Exercise: Return the data below word for word, keeping every line unchanged and in the same order.

# start of Items

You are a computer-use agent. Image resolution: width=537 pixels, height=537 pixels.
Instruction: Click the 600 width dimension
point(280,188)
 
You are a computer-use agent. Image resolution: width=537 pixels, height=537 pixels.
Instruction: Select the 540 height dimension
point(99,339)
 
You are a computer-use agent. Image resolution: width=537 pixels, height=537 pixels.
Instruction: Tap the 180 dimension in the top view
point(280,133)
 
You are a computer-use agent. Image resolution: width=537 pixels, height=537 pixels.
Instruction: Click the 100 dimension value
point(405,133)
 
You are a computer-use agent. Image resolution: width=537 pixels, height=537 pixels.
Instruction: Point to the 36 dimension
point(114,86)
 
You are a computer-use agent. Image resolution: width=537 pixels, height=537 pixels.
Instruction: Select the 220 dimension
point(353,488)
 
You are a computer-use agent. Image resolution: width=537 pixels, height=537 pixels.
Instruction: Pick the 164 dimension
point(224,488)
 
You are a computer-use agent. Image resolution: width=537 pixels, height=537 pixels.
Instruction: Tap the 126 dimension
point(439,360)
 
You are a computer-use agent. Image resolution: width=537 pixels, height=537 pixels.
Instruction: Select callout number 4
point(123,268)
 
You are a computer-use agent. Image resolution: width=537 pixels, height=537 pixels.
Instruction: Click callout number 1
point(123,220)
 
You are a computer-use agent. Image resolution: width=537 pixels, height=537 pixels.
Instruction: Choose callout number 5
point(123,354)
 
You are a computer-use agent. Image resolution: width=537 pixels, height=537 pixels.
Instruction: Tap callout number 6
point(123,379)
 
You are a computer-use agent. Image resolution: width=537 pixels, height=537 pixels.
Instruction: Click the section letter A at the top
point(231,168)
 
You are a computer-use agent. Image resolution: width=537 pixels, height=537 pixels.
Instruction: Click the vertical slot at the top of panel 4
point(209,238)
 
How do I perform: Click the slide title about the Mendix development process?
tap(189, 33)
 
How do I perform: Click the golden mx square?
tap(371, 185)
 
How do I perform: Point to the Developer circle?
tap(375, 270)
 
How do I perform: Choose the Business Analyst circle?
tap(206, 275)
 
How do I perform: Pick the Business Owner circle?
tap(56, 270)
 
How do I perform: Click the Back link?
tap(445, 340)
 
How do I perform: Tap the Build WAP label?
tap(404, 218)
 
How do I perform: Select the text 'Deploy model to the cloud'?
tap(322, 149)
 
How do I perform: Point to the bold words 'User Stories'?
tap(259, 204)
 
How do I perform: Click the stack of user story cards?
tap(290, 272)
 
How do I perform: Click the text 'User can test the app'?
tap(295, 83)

# end of Items

Output for this task:
You are a computer-use agent. Image resolution: width=537 pixels, height=537 pixels.
Instruction: Click the 600 width dimension
point(280,188)
 
You are a computer-use agent. Image resolution: width=537 pixels, height=537 pixels.
Instruction: Select the 540 height dimension
point(99,339)
 
You are a computer-use agent. Image resolution: width=537 pixels, height=537 pixels.
Instruction: Tap the 180 dimension in the top view
point(280,133)
 
You are a computer-use agent. Image resolution: width=537 pixels, height=537 pixels.
Instruction: Click the 100 dimension value
point(405,133)
 
You are a computer-use agent. Image resolution: width=537 pixels, height=537 pixels.
Instruction: Point to the 36 dimension
point(114,86)
 
You are a computer-use agent. Image resolution: width=537 pixels, height=537 pixels.
Instruction: Select the 220 dimension
point(353,488)
 
You are a computer-use agent. Image resolution: width=537 pixels, height=537 pixels.
Instruction: Pick the 164 dimension
point(224,488)
 
You are a computer-use agent. Image resolution: width=537 pixels, height=537 pixels.
Instruction: Tap the 126 dimension
point(439,360)
 
You are a computer-use agent. Image resolution: width=537 pixels, height=537 pixels.
Instruction: Select callout number 4
point(123,268)
 
You are a computer-use agent. Image resolution: width=537 pixels, height=537 pixels.
Instruction: Click callout number 1
point(123,220)
 
You are a computer-use agent. Image resolution: width=537 pixels, height=537 pixels.
Instruction: Choose callout number 5
point(123,354)
 
You are a computer-use agent. Image resolution: width=537 pixels, height=537 pixels.
Instruction: Tap callout number 6
point(123,379)
 
You are a computer-use agent. Image resolution: width=537 pixels, height=537 pixels.
Instruction: Click the section letter A at the top
point(231,168)
 
You are a computer-use agent. Image resolution: width=537 pixels, height=537 pixels.
Instruction: Click the vertical slot at the top of panel 4
point(209,238)
 
How do I perform: Click the slide title about the Mendix development process?
tap(189, 33)
 
How do I perform: Click the golden mx square?
tap(371, 185)
 
How do I perform: Point to the Developer circle?
tap(375, 270)
 
How do I perform: Choose the Business Analyst circle?
tap(206, 275)
 
How do I perform: Pick the Business Owner circle?
tap(56, 270)
 
How do I perform: Click the Back link?
tap(445, 340)
 
How do I perform: Tap the Build WAP label?
tap(404, 218)
 
How do I perform: Select the text 'Deploy model to the cloud'?
tap(322, 149)
 
How do I perform: Point to the bold words 'User Stories'?
tap(259, 204)
 
How do I perform: Click the stack of user story cards?
tap(290, 272)
 
How do I perform: Click the text 'User can test the app'?
tap(295, 83)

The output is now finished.